Another fish taco. Tonight’s taco is Baja Fish Tacos with Tropical Salsa
The Review from the internet: n/a
Our Review: These where good, overall might have been a little more work than I was looking for on a Monday night. The flavor of the salsa was good, but had soooooo many components. I might have ended up putting too much onion in. The citrus was really nice and bright and balanced out the fish well.
The fish and batter was easy to pull together. To be honest I didn’t realize that these were battered tacos or I would have picked something else for tonight.
Once the fish was cut up, dipped and fried the tacos came together easily. I was done, chopping and dicing so I skipped the sauce and just used sour cream.
This one gets 3/5 pineapples. It was good, but maybe too much work for a week night.

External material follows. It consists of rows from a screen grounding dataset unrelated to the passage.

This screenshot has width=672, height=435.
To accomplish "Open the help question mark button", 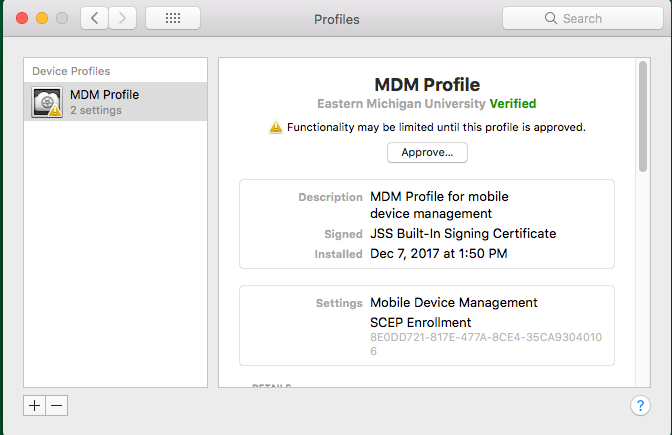I will pyautogui.click(x=640, y=405).
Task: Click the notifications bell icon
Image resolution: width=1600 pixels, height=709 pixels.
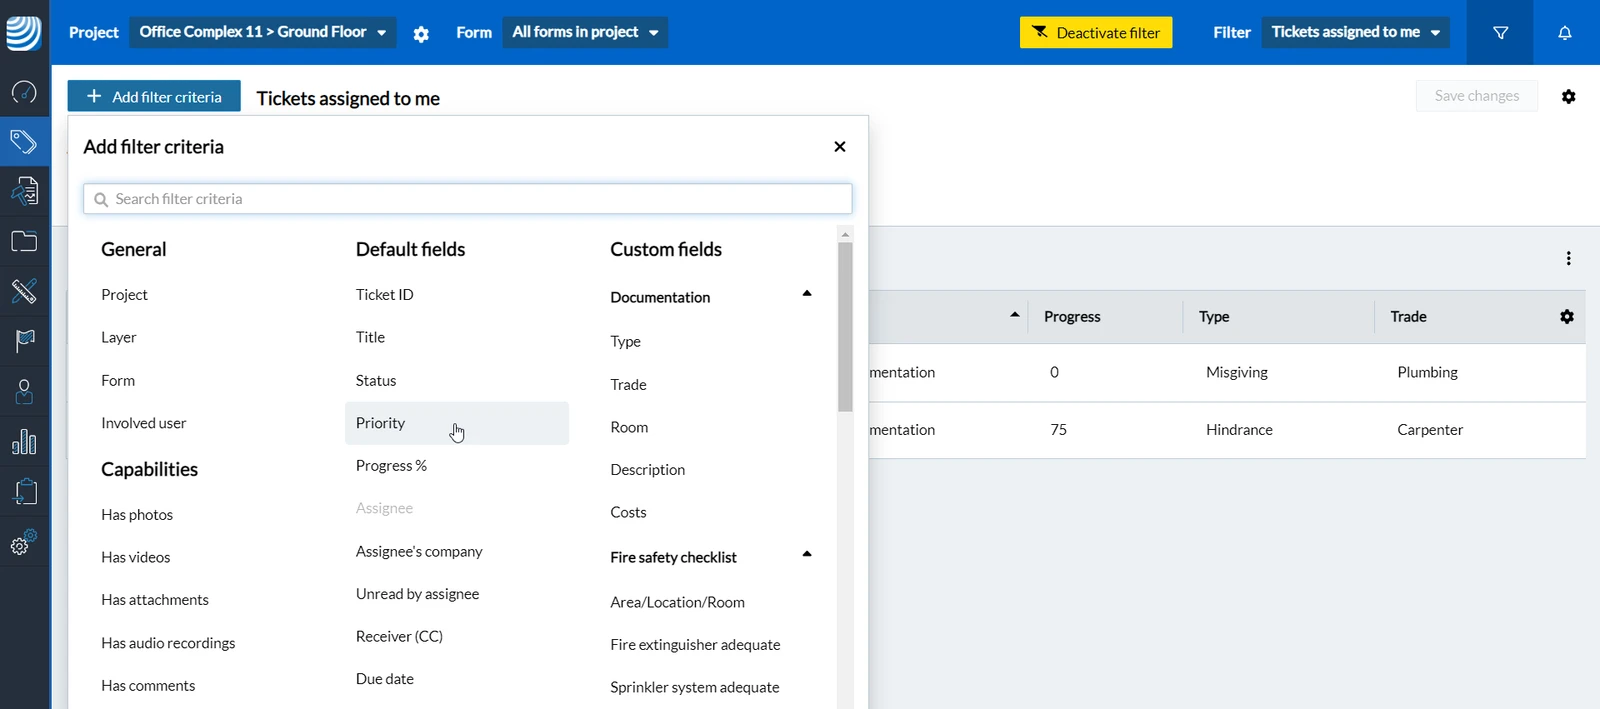Action: coord(1565,33)
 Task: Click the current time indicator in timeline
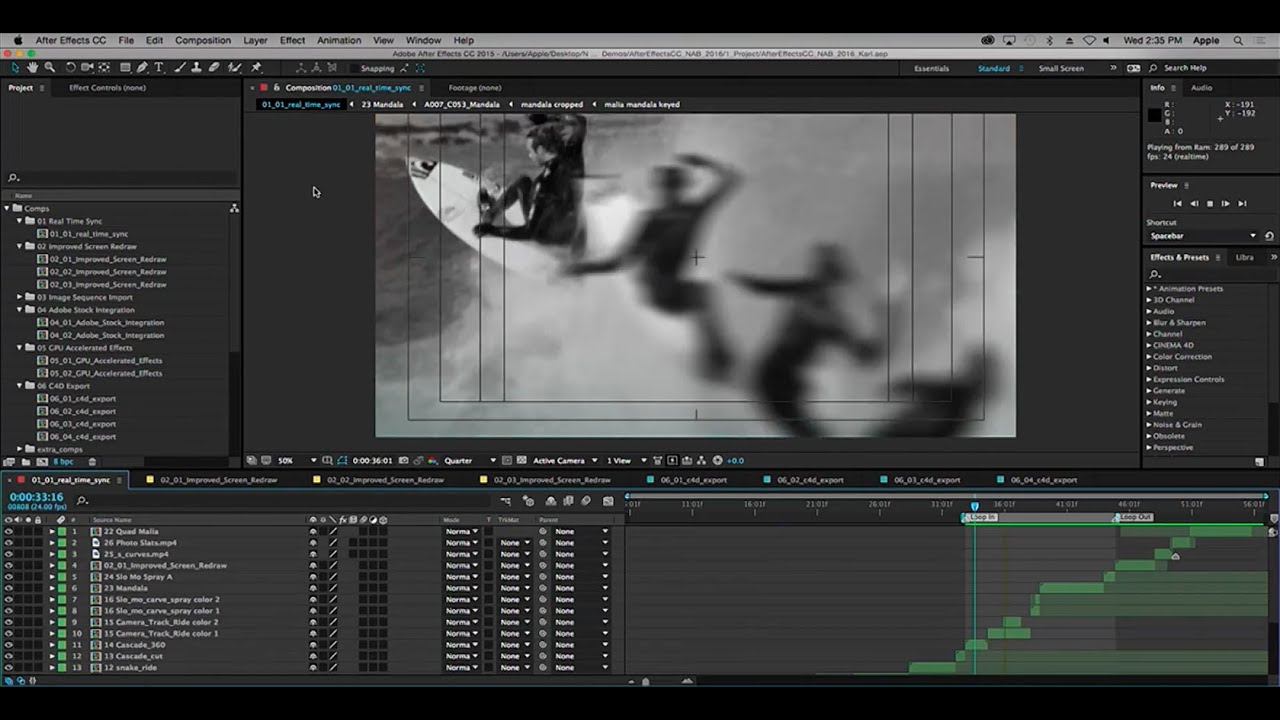[x=975, y=506]
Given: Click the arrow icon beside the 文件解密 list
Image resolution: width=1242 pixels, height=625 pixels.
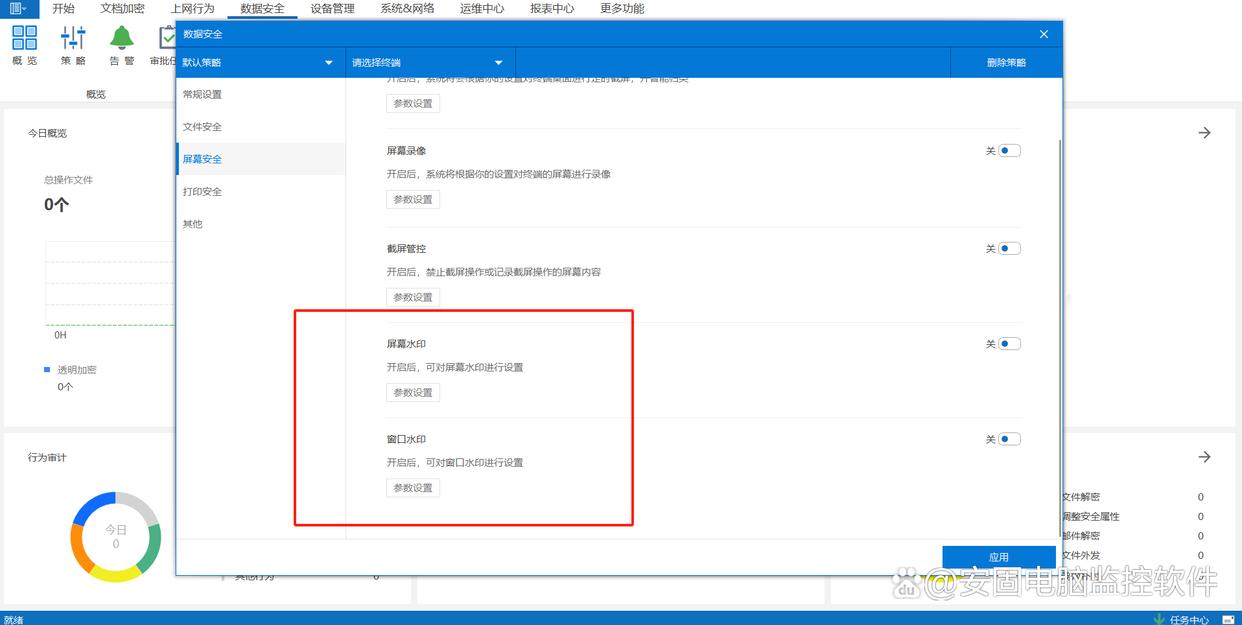Looking at the screenshot, I should tap(1204, 457).
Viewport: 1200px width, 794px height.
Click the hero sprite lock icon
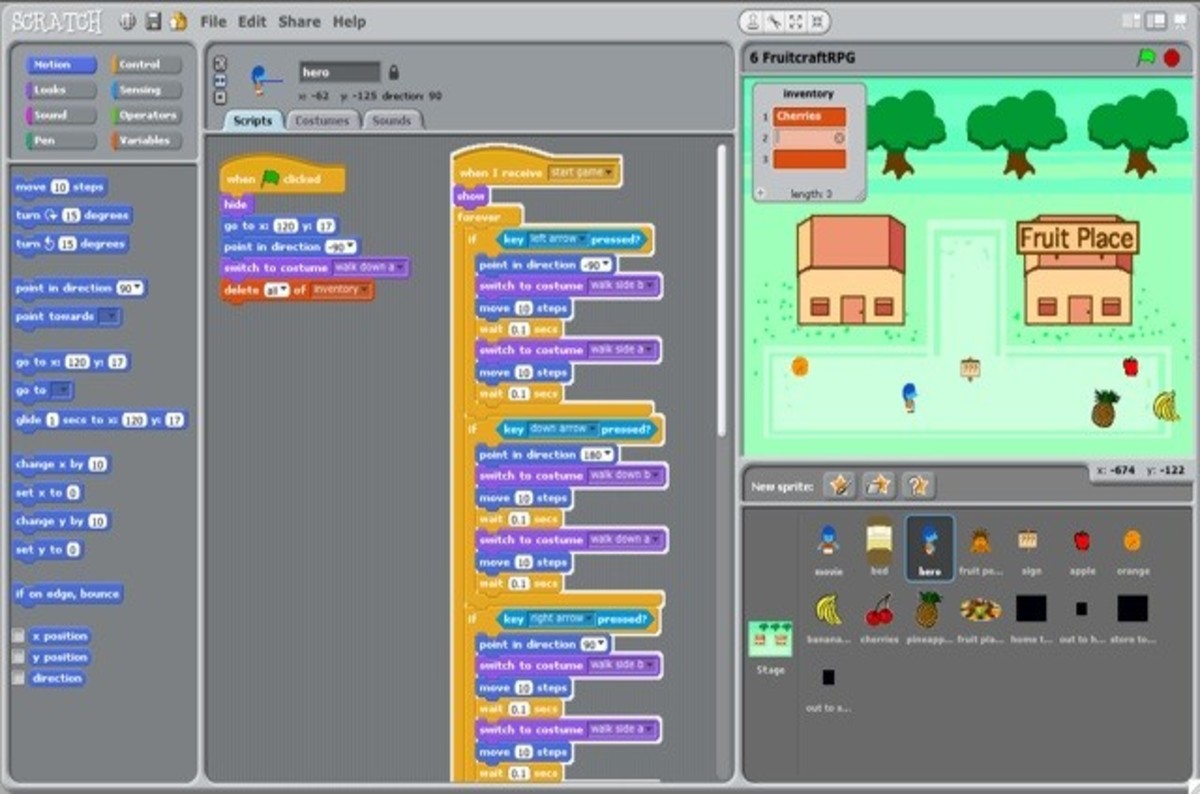pos(394,72)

BAJA FISH TACOS WITH TROPICAL SALSA
1 lb. flaky fish like rockfish, halibut, or cod
¼ c. filtered water (optionally you could get a little crazy and sub a good GF beer)
1 tsp. onion powder
½ tsp. ground cumin
½ tsp. sweet paprika
¼ tsp. dried oregano
dash cayenne or chipotle powder
½ tsp. baking powder
⅓ c. + 2 tbsp. cassava flour, divided
For the Tropical Salsa:
2 medium tomatoes, chopped small
½ large red onion, diced small
1 mango, cubed small
½ c. chopped pineapple
2 cloves of garlic, minced
1 lime, juiced (about 2-3 tablespoons of juice)
½ c. chopped cilantro
½ tsp. sea salt
¼ tsp. black pepper
Splash of red wine vinegar & extra-virgin olive oil
For the Chipotle Crema:
¼ c. coconut cream or plain grass-fed yogurt
1 tsp. adobo seasoning
1 tsp. smoked paprika
¼ – ½ tsp. chipotle powder (use caution, it’s spicy!)
1 tbsp. fresh lime juice
2 cloves of garlic, minced
1 tsp. honey
Pinch of sea salt & black pepper
Tortillas (recipe for the grain-free version shown here) or lettuce cups for wrapping
Fresh avocado slices
Prep the fish by patting dry with paper towels and slicing into long strips about 2″ thick. Combine the egg, water, onion powder, cumin, paprika, oregano, cayenne, baking powder, and ⅓ cup of cassava flour in a wide bowl. Whisk until a thick pancake-like batter forms. Place the additional 2 tablespoons of cassava flour in another wide bowl. Set them aside to pan-fry just before serving.
Prep the Topical Salsa by combining all the salsa ingredients in a medium bowl. Toss well and set it aside to let the flavors meld. This can be done the day before and kept in the refrigerator.
Prep the Chipotle Crema by whisking the crema ingredients together in a small bowl. Set it aside until serving. This can also be prepped ahead and kept in the refrigerator.
To assemble, chop the cabbage into thin strips and slice the avocado. Fill a heavy-bottomed pan (I prefer cast iron) about 1″ deep with coconut oil. Heat over medium high until the oil begins to shimmer. To pan-fry the fish: dip a piece of fish in the plain cassava flour, shake off the excess, then dip it into the batter to coat it entirely. Allow some of the excess batter to drip off and gently place the fish into the hot oil, laying it down in the direction away from you to keep splatters from coming at you. Cook until golden brown, about 2 minutes per side. Move the cooked fish to a cooling rack and sprinkle with sea salt and black pepper.
Serve immediately layered into tortillas with cabbage, avocado, Tropical Salsa, and Chipotle Crema.